* **Task to complete**: The output is the line containing "The width and" plus every later line down to the end of the listing below, copied exactly. No pictures belong in it.

* **The data**:

□ □ □

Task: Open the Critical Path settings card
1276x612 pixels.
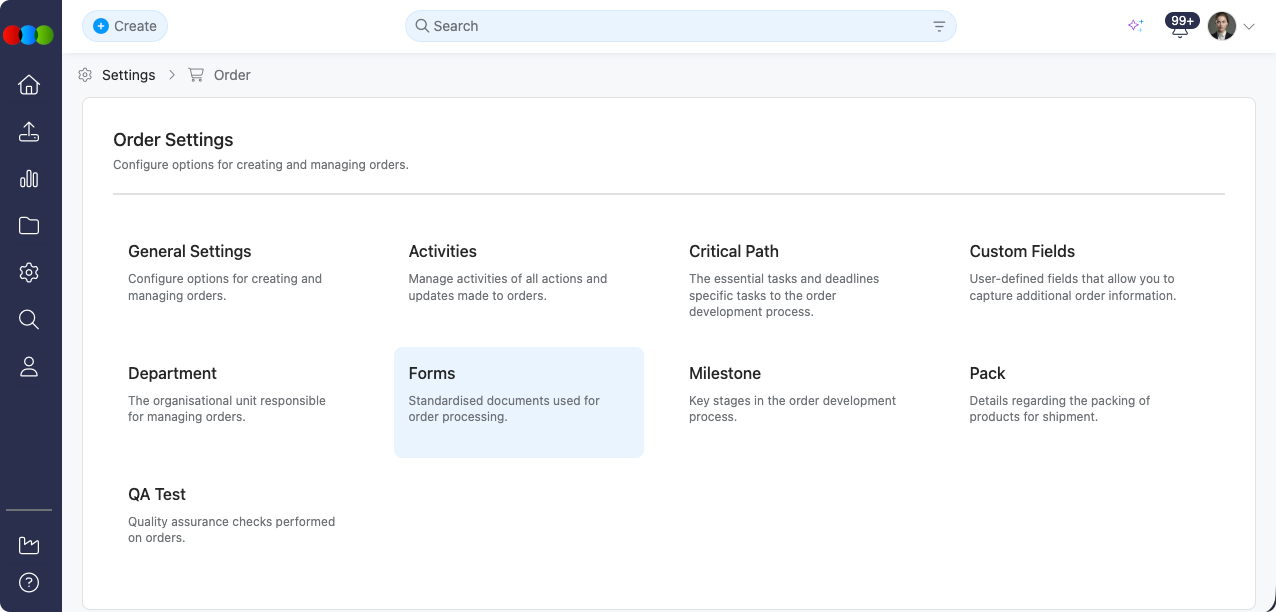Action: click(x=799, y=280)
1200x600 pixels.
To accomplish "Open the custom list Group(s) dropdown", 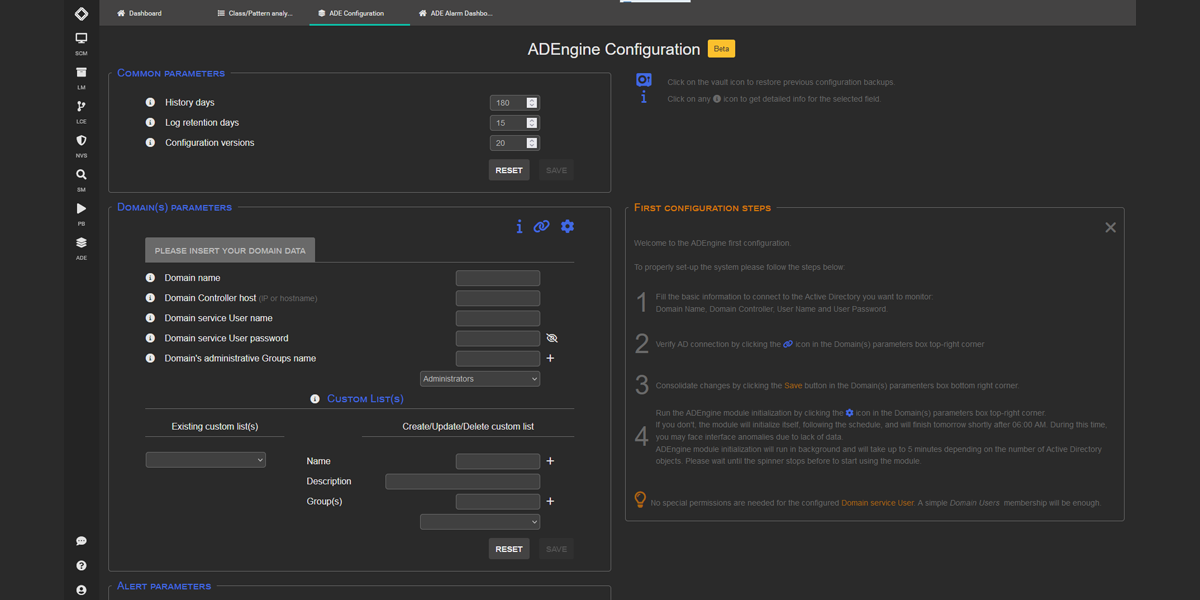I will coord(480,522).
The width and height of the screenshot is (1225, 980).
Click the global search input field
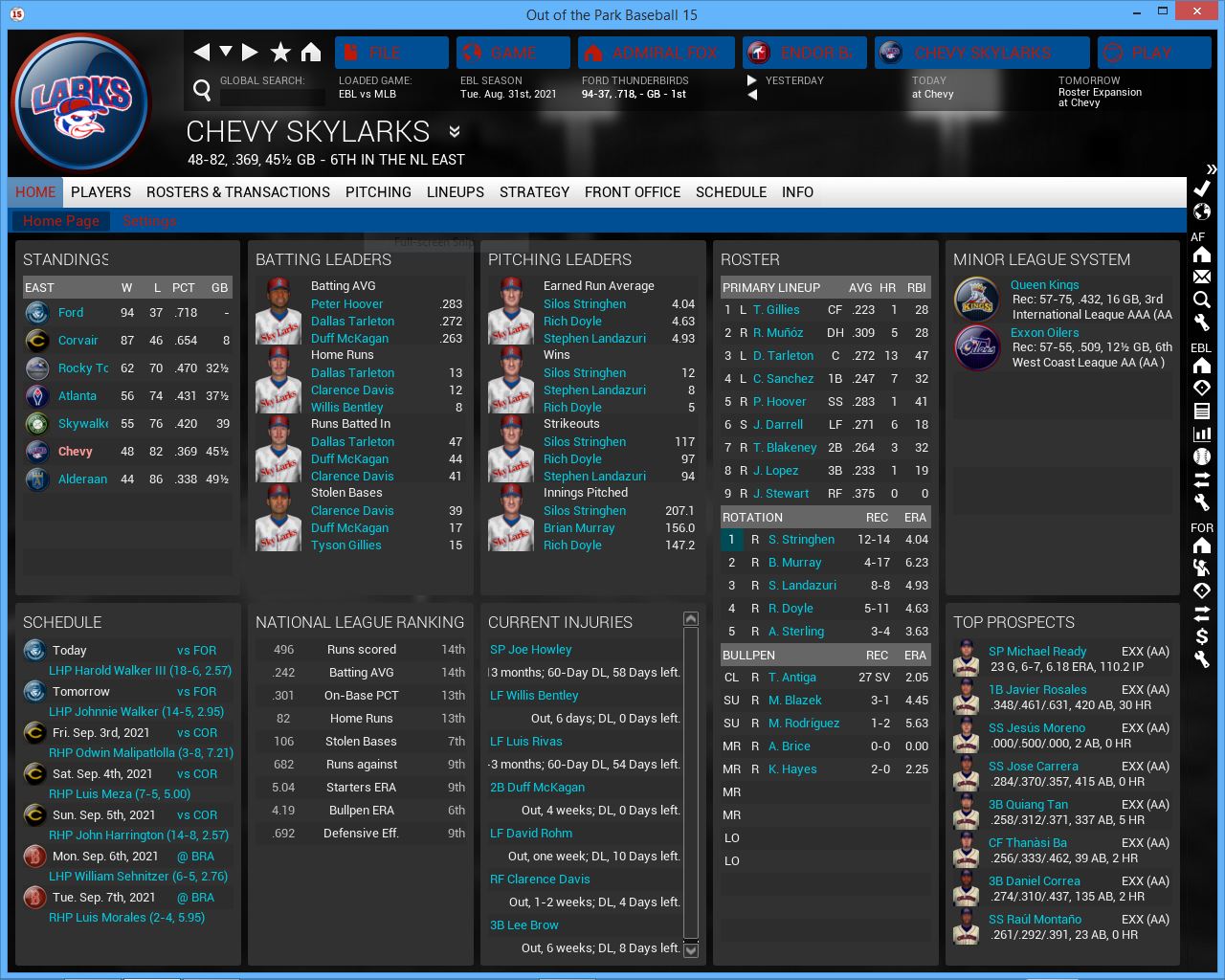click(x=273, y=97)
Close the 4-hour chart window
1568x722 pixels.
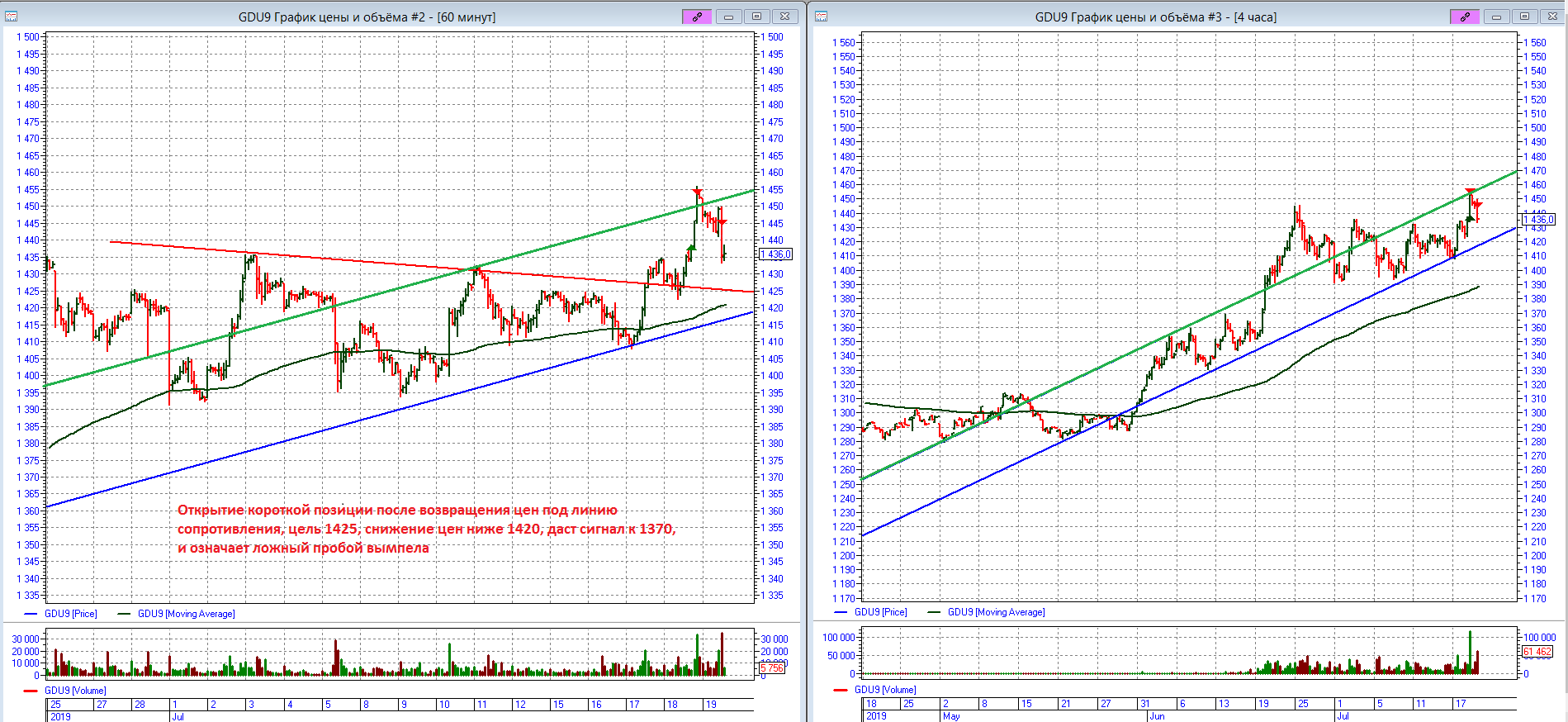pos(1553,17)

□ □ □

* **The answer**:
The width and height of the screenshot is (1225, 980).
Click the global search input field
click(x=273, y=97)
Close the 4-hour chart window
1568x722 pixels.
pos(1553,17)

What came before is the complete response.